Rûm Suresi 30. Ayet Meali
فَأَقِمْ
وَجْهَكَ
لِلدِّينِ
حَنِيفًا
ۚ
فِطْرَتَ
ٱللَّهِ
ٱلَّتِى
فَطَرَ
ٱلنَّاسَ
عَلَيْهَا
ۚ
لَا
تَبْدِيلَ
لِخَلْقِ
ٱللَّهِ
ۚ
ذَٰلِكَ
ٱلدِّينُ
ٱلْقَيِّمُ
وَلَٰكِنَّ
أَكْثَرَ
ٱلنَّاسِ
لَا
يَعْلَمُونَ
Diyanet İşleri Başkanlığı:
Hakka yönelen bir kimse olarak yüzünü dine çevir. Allah’ın insanları üzerinde yarattığı fıtrata sımsıkı tutun. Allah’ın yaratmasında hiçbir değiştirme yoktur. İşte bu dosdoğru dindir. Fakat insanların çoğu bilmezler.
Diyanet Vakfı:
(Resûlüm!) Sen yüzünü hanîf olarak dine, Allah insanları hangi fıtrat üzere yaratmış ise ona çevir. Allah´ın yaratışında değişme yoktur. İşte dosdoğru din budur; fakat insanların çoğu bilmezler.
Elmalılı Hamdi Yazır (Sadeleştirilmiş):
O halde yüzünü bir hanif olarak dine tut, Allah´ ın insanları kendisi üzerine yarattığı fıtratına. Allah´ın yaratışında değişme yoktur, dosdoğru sabit din odur. Fakat insanların çoğu bilmezler.
Elmalılı Hamdi Yazır:
O halde yüzünü, Allah´ı bir tanıyarak dine, Allah´ın insanları üzerine yaratmış olduğu fıtratına doğrult. Allah´ın yaratışında değişiklik bulunmaz. Dosdoğru din budur. Fakat insanların çoğu bilmezler.
Ali Fikri Yavuz:
O halde (ey Rasûlüm), gerçek müslüman (muvahhid) olarak kendini dine doğrult, (başka şeye iltifat etme); Allah’ın dinine ki, insanları onun üzerine yaratmıştır (zira herkes, hak dini kabul edebilecek yaratılıştadır). Allah’ın yarattığı bu dini değiştirmeye kimsenin gücü yetmez. İşte dosdoğru din budur; fakat insanların çoğu, (hak dinin İslâm olduğunu) bilmezler.
Elmalılı Hamdi Yazır (Orijinal):
O halde yüzünü dine bir hanîf olarak tut: o Allah fıtratına ki insanları onun üzerine yaratmıştır, Allah yaradışına bedel bulunmaz, doğru sâbit din odur, velâkin nâsın ekserisi bilmezler
Fizilal-il Kuran:
Ey Muhammed!

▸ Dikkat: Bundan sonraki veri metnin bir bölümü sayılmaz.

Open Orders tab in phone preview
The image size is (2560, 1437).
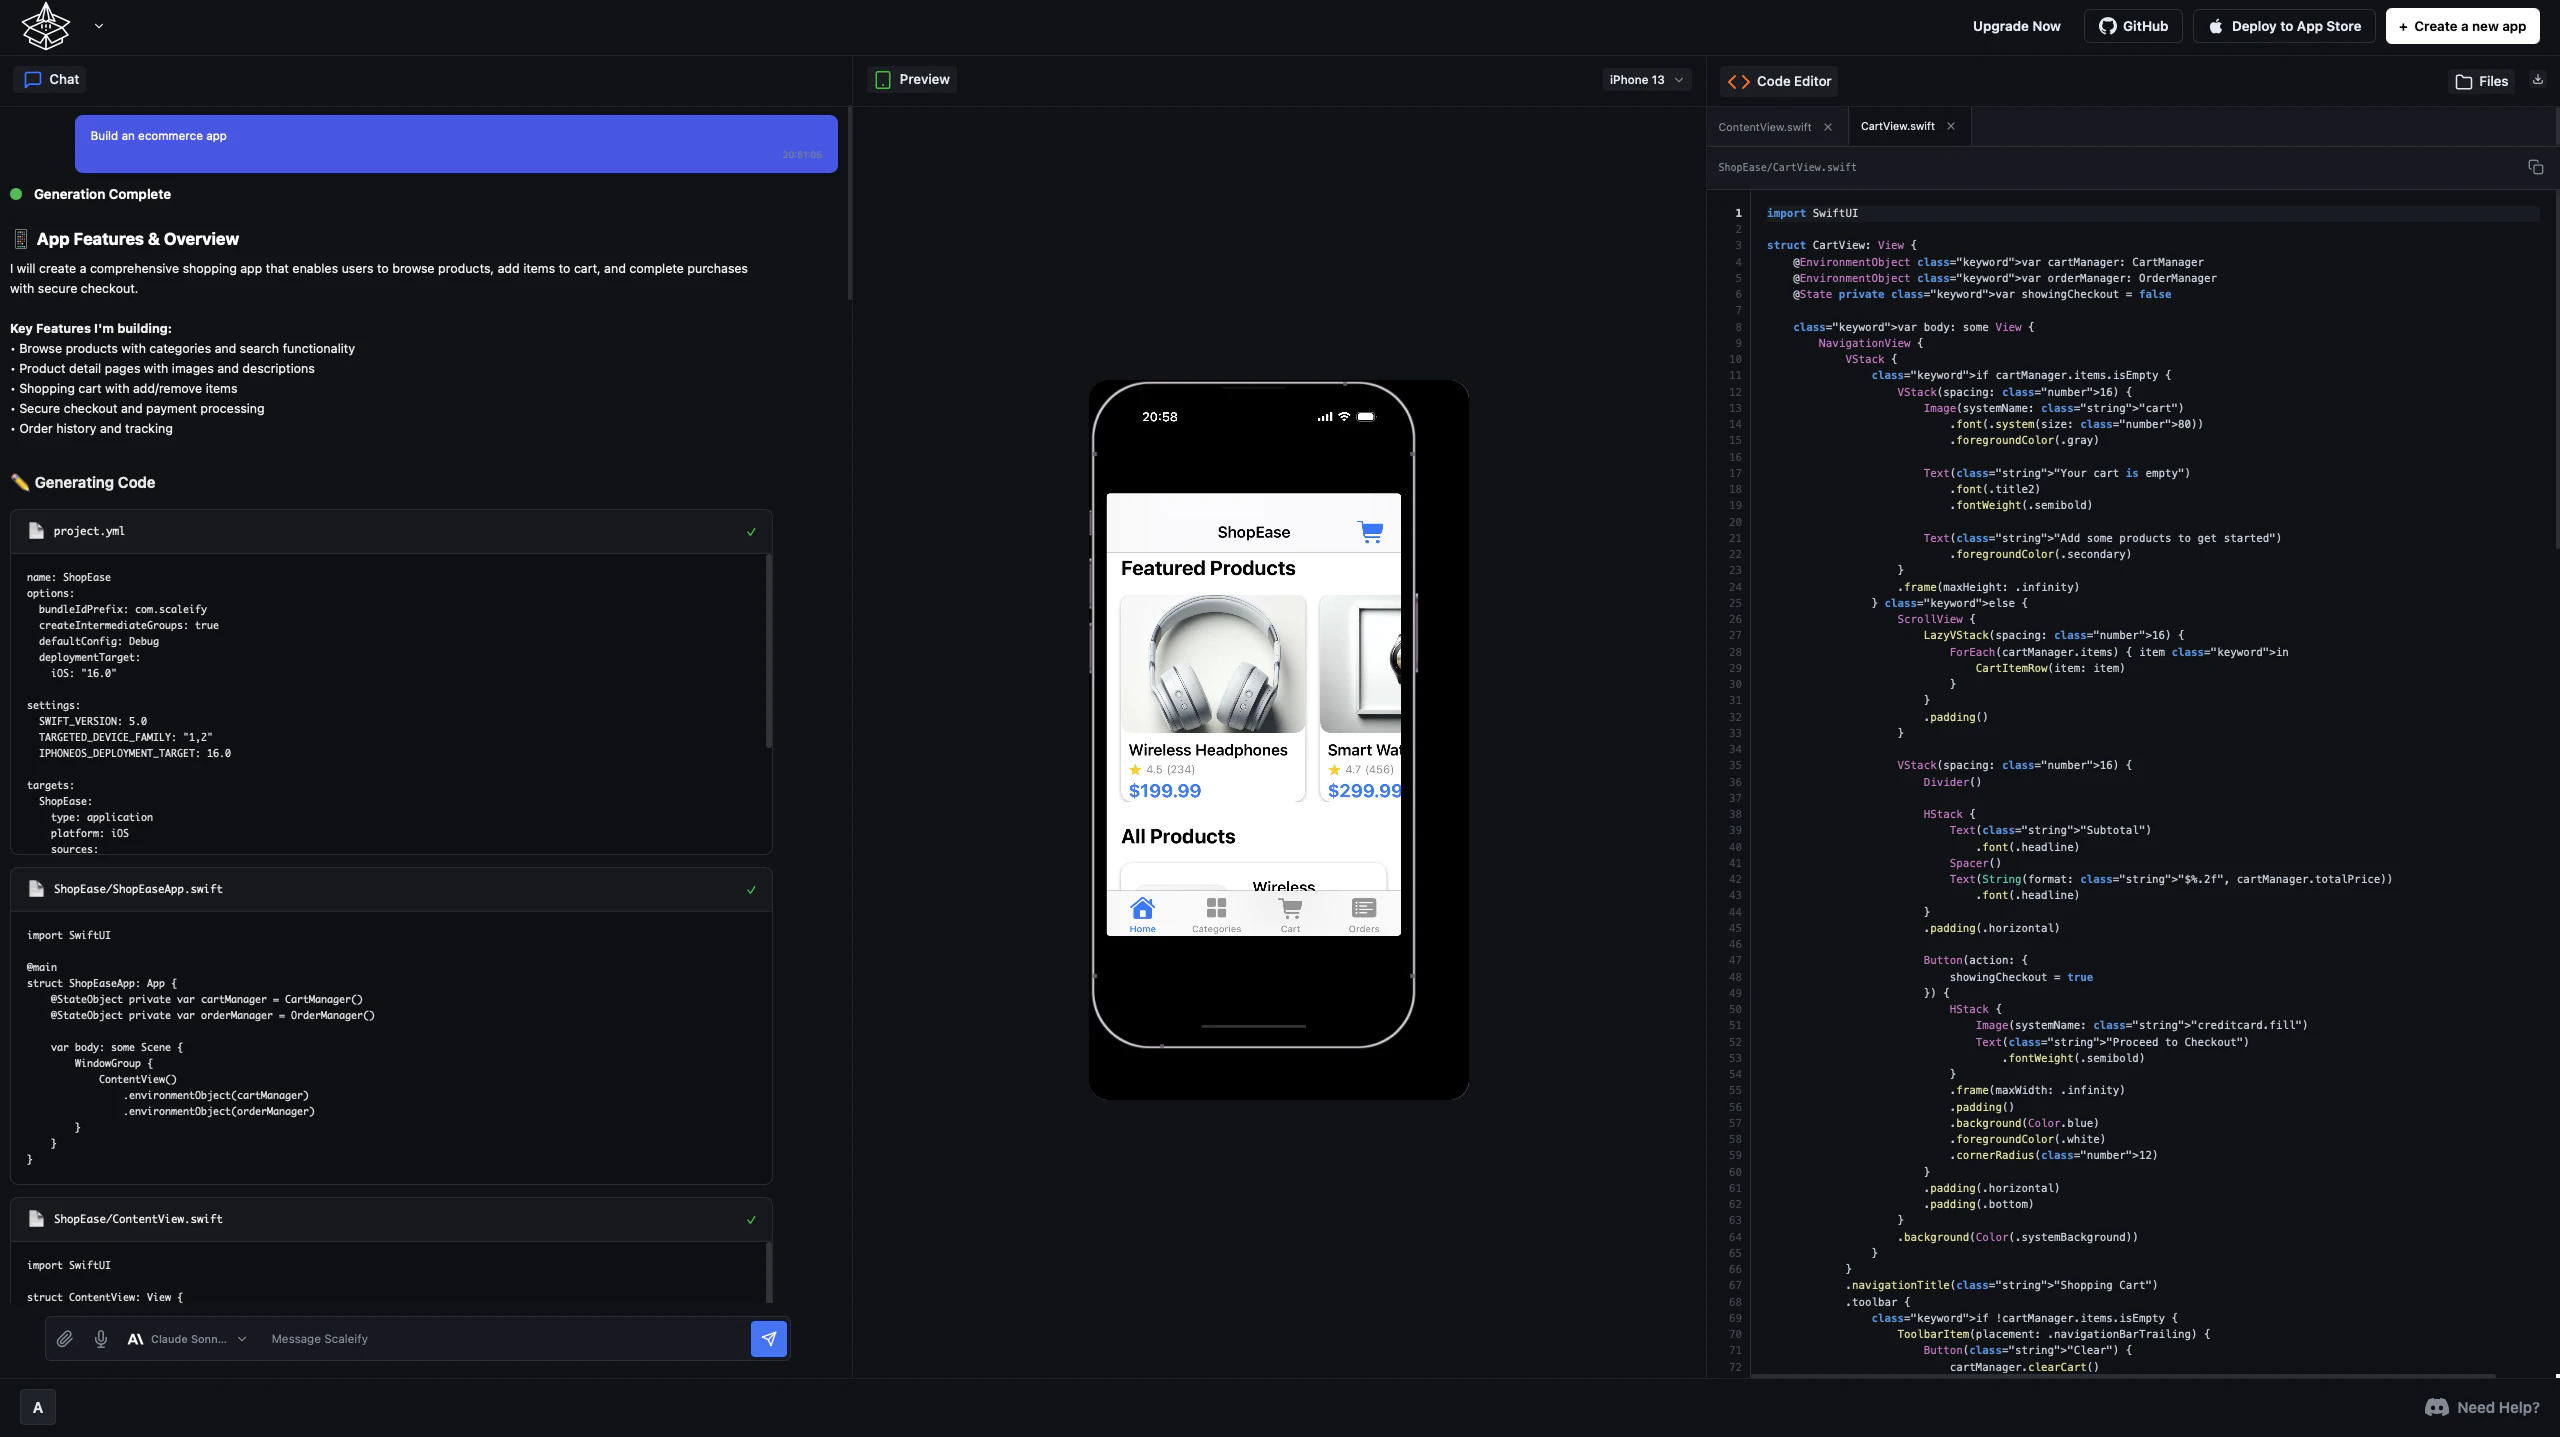[x=1363, y=914]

Yüzünü Allah´ı birleyici olarak doğruca dine çevir: Allah´ın yaratma kanununa uygun olarak dine dön ki, insanları ona göre yaratmıştır. Allah´ın yaratması değiştirilemez. İşte doğru din budur. Fakat insanların çoğu bilmezler.
Hasan Basri Çantay:
O halde (Habîbim) sen yüzünü bir müvahhid olarak dîne, Allahın o fıtratına çevir ki O, insanları bunun üzerine yaratmışdır. Allahın yaratışına (hiçbir şey) bedel olmaz. Bu, dimdik ayakda duran bir dîndir. Fakat insanların çoğu bilmezler.
İbni Kesir:
Öyleyse sen, yüzünü Hanif olarak dine, Allah´ın fıtratına çevir ki O, insanları bunun üzerine yaratmıştır. Allah´ın yaratışında değişme yoktur. İşte dosdoğru din budur. Ama insanların çoğu bilmezler.
Ömer Nasuhi Bilmen:
Artık yüzünü çevirerek (nezih bir muvahhit olarak) dine, Allah´ın yaradışına tut ki, nâsı onun üzerine yaratmıştır. Allah´ın yaradışı için değişiklik yoktur. İşte müstakim olan din budur. Velâkin insanların çokları bilmezler.
Tefhim-ul Kuran:
O halde (ey Peygamber ve Peygamber´e uyanlar) yüzünü samimiyetle ve tamamen bu dine çevir, Allah´ın fıtratına çevir ki O insanları bu fıtrat üzerine yaratmıştır. Allah´ın yaratması değiştirilemez. İşte doğru din (budur) fakat insanların çoğu bilmezler.